For study 1, we have 50 samples and 20 features.

length(data$Y_list)

[1] 3

We have 3 studies in total.

sapply(data$Y_list, dim)

     [,1] [,2] [,3]
[1,]   50   50   50
[2,]   20   20   20

The second and third studies also have 50 samples and 20 features.

Step 2: Run BMSFA

fit1 <- MSFA::sp_msfa(data$Y_list, k = 5, j_s = c(4, 4, 4),
                      scaling = FALSE, centering = TRUE,
                      control = list(nrun = 5000, burn = 4000))

r= 1000 
r= 2000 
r= 3000 
r= 4000 
r= 5000

Step 3: Post-processing

We use sp_OP to apply orthogonal Procrustes rotation to the posterior samples of the common loading matrix \(\Phi\) and the study-specific loading matrices \(\Lambda_s\). The function sp_OP is from the MSFA package.

Common covariance and study-specific covariance matrices are calculated by the cross-product of the loading matrices.

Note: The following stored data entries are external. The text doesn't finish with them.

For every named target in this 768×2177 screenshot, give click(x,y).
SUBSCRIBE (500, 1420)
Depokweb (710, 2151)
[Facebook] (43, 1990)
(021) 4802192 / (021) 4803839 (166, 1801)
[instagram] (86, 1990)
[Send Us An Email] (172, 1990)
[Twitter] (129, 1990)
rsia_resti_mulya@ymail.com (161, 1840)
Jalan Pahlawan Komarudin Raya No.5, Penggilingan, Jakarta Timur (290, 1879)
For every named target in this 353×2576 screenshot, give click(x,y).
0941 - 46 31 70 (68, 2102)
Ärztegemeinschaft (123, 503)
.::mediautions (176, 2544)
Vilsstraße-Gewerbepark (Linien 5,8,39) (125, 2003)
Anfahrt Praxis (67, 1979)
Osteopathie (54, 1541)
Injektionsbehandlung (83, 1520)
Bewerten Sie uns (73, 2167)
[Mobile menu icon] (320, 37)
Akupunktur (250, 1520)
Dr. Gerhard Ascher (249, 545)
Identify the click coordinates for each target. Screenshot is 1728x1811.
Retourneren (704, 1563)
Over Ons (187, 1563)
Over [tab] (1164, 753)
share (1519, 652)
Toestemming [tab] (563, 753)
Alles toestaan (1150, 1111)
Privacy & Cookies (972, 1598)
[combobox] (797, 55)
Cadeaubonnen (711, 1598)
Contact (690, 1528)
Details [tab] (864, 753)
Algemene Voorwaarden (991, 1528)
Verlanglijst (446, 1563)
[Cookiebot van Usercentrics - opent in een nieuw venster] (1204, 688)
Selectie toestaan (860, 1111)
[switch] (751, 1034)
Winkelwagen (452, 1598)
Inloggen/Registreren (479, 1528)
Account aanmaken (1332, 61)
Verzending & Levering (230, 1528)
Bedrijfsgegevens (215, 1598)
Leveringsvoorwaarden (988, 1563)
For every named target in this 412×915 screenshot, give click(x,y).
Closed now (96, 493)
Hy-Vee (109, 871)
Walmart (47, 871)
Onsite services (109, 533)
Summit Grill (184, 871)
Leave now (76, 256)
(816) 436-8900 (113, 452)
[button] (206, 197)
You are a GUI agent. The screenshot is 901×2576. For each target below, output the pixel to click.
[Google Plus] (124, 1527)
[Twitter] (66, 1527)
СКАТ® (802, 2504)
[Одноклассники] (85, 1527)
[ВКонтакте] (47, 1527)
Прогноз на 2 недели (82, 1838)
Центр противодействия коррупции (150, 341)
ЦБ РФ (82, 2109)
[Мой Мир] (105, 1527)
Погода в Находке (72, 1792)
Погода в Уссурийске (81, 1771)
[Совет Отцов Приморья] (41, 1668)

The marginal covariance matrix is calculated by \(\Sigma_s = \Phi \Phi^T + \Lambda_s \Lambda_s^T + diag(\Psi_s)\), where \(\Psi_s\) is the diagonal matrix of the residual variances for study \(s\).

library(tidyverse) # for data wrangling
post_BMSFA <- function(fit){
  # Common covariance matrix and loading
  est_Phi <- MSFA::sp_OP(fit$Phi, trace=FALSE)$Phi
  est_SigmaPhi <- tcrossprod(est_Phi)
  
  # Study-specific covariance matrices and loadings
  est_LambdaList <- lapply(fit$Lambda, function(x) MSFA::sp_OP(x, trace=FALSE)$Phi)
  est_SigmaLambdaList <- lapply(est_LambdaList, function(x) tcrossprod(x))
  
  # Marginal covariance matrices
  S <- length(est_SigmaLambdaList)
  # Get point estimate of each Psi_s
  est_PsiList <- lapply(1:S, function(s) {
    apply(fit$psi[[s]], c(1, 2), mean)
  })
  est_margin_cov <- lapply(1:S, function(s) {
    est_SigmaPhi + est_SigmaLambdaList[[s]] + diag(est_PsiList[[s]] %>% as.vector())
  })
  
  return(list(Phi = est_Phi, SigmaPhi = est_SigmaPhi,
         LambdaList = est_LambdaList, SigmaLambdaList = est_SigmaLambdaList,
         PsiList = est_PsiList,
         SigmaMarginal = est_margin_cov))
}
out1 <- post_BMSFA(fit1)

Now, determine the number of factors using eigen value decomposition (EVD).

# Obtain the eigen values from the common covariance matrix
val_eigen_SigmaPhi <- eigen(out1$SigmaPhi)$values
# Proportion of variance explained by each eigen value
prop_var_SigmaPhi <- val_eigen_SigmaPhi/sum(val_eigen_SigmaPhi)
# Choose the number of factors - factors that explain more than 5% of the variance
choose_K_SigmaPhi <- length(which(prop_var_SigmaPhi > 0.05))

# Similarly, for each study-specific covariance matrix:
val_eigen_SigmaLambdaList <- lapply(out1$SigmaLambdaList, function(x) eigen(x)$values)
prop_var_SigmaLambdaList <- lapply(val_eigen_SigmaLambdaList, function(x) x/sum(x))
choose_K_SigmaLambdaList <- lapply(prop_var_SigmaLambdaList, function(x) length(which(x > 0.05)))

# Print the output
choose_K_SigmaPhi

[1] 4

for(s in 1:length(choose_K_SigmaLambdaList)){
  cat("Study", s, "has", choose_K_SigmaLambdaList[[s]], "factors.\n")
}

Study 1 has 1 factors.
Study 2 has 1 factors.
Study 3 has 2 factors.

Now we rerun the model with the number of factors we just determined. And again we post-process the MCMC chains with post_BMSFA().

fit2 <- MSFA::sp_msfa(data$Y_list, k = 4, j_s = c(1, 1, 2),
                      scaling = FALSE, centering = TRUE,
                      control = list(nrun = 5000, burn = 4000))

r= 1000 
r= 2000 
r= 3000 
r= 4000 
r= 5000

out2 <- post_BMSFA(fit2)

Step 4: Check our results

# For example, view the loading matrix
head(out2$Phi)

            [,1]         [,2]       [,3]      [,4]
[1,]  0.16952713  0.020636365 -1.1875126 0.3430111
[2,] -0.08185122  0.117941438 -1.2051410 0.3426028
[3,] -0.24166569  0.009744298 -0.9142091 0.3266155
[4,] -0.23449935  0.057977792 -0.7576149 0.1696956
[5,] -0.30719242  0.025246159 -0.4643306 0.2115390
[6,] -0.42761733 -0.030917582 -0.3497078 0.2136760

dim(out2$Phi)

[1] 20  4